REQUIREMENT:
Each line from the first down to the one containing "Task: Click the Мастер" should be returned exactly as it appears below.

Saved entries
* * * * * * *

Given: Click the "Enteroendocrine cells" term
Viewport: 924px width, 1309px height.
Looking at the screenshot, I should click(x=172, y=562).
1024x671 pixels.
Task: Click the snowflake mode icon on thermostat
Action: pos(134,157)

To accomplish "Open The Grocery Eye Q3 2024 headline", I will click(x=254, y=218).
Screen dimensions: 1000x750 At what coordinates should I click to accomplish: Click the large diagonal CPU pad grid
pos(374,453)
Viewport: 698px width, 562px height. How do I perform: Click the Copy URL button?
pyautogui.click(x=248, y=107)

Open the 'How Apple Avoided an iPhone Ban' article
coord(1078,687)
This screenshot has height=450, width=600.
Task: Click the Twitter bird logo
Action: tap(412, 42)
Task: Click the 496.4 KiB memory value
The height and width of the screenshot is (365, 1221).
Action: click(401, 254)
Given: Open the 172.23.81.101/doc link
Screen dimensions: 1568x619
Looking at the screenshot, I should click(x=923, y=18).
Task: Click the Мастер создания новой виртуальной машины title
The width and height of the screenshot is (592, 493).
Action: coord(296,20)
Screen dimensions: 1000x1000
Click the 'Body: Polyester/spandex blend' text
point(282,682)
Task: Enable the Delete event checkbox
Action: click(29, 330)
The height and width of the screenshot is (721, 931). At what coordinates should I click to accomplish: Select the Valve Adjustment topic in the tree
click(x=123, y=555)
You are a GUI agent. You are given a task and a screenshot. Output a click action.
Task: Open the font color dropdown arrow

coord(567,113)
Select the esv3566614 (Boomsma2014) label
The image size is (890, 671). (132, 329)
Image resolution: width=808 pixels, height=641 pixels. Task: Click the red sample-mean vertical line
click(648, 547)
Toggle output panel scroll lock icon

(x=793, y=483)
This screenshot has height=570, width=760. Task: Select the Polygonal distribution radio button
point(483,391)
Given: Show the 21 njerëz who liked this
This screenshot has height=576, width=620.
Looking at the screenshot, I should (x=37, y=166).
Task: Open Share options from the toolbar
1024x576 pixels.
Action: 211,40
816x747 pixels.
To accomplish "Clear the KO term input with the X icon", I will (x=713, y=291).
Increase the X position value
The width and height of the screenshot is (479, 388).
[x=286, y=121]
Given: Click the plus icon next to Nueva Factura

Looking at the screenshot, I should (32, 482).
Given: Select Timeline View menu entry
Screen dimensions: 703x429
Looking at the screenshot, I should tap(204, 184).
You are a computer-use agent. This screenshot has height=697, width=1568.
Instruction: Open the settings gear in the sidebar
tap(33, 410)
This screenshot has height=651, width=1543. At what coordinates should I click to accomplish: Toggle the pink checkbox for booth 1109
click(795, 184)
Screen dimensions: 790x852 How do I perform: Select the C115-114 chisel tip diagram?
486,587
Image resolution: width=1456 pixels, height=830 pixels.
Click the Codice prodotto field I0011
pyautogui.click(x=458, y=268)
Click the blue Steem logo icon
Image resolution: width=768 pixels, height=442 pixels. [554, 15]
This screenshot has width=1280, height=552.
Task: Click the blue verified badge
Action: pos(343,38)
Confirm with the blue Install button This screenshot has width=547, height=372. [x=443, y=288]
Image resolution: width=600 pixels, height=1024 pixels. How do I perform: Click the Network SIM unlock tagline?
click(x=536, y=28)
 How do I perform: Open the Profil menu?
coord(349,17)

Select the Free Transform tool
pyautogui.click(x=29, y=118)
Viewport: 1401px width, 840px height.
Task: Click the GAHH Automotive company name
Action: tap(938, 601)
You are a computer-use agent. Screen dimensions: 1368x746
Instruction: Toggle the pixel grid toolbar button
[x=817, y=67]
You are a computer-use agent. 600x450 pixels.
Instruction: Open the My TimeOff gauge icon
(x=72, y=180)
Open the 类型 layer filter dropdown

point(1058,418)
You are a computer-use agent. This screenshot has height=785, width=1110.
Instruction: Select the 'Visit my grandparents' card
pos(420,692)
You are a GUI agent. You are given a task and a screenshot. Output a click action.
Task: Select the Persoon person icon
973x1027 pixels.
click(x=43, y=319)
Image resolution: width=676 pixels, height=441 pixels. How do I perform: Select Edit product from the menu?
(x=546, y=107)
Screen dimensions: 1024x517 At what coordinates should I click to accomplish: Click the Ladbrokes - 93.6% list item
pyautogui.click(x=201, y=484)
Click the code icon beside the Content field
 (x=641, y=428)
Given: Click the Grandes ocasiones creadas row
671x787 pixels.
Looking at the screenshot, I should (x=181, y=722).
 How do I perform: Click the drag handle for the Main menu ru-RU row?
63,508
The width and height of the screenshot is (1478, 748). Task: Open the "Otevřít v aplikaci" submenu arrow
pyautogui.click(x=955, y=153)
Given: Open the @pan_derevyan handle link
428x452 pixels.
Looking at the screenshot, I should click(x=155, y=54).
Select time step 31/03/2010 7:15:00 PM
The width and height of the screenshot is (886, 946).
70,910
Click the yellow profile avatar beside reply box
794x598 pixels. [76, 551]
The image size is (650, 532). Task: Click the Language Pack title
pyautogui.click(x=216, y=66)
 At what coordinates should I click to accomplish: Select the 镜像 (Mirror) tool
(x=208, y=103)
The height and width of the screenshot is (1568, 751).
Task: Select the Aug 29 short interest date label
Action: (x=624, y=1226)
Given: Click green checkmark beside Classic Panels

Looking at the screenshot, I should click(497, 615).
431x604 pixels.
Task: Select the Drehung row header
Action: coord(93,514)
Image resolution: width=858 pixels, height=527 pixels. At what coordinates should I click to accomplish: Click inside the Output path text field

* * * * * * *

RESPONSE:
Given: Click the "Enteroendocrine cells" term
Viewport: 924px width, 1309px height.
Looking at the screenshot, I should click(x=172, y=562).
1024x671 pixels.
Task: Click the snowflake mode icon on thermostat
Action: pos(134,157)

To accomplish "Open The Grocery Eye Q3 2024 headline", I will click(x=254, y=218).
Screen dimensions: 1000x750 At what coordinates should I click to accomplish: Click the large diagonal CPU pad grid
pos(374,453)
Viewport: 698px width, 562px height. How do I perform: Click the Copy URL button?
pyautogui.click(x=248, y=107)

Open the 'How Apple Avoided an iPhone Ban' article
coord(1078,687)
This screenshot has height=450, width=600.
Task: Click the Twitter bird logo
Action: tap(412, 42)
Task: Click the 496.4 KiB memory value
The height and width of the screenshot is (365, 1221).
Action: click(401, 254)
Given: Open the 172.23.81.101/doc link
Screen dimensions: 1568x619
Looking at the screenshot, I should click(x=923, y=18).
Task: Click the Мастер создания новой виртуальной машины title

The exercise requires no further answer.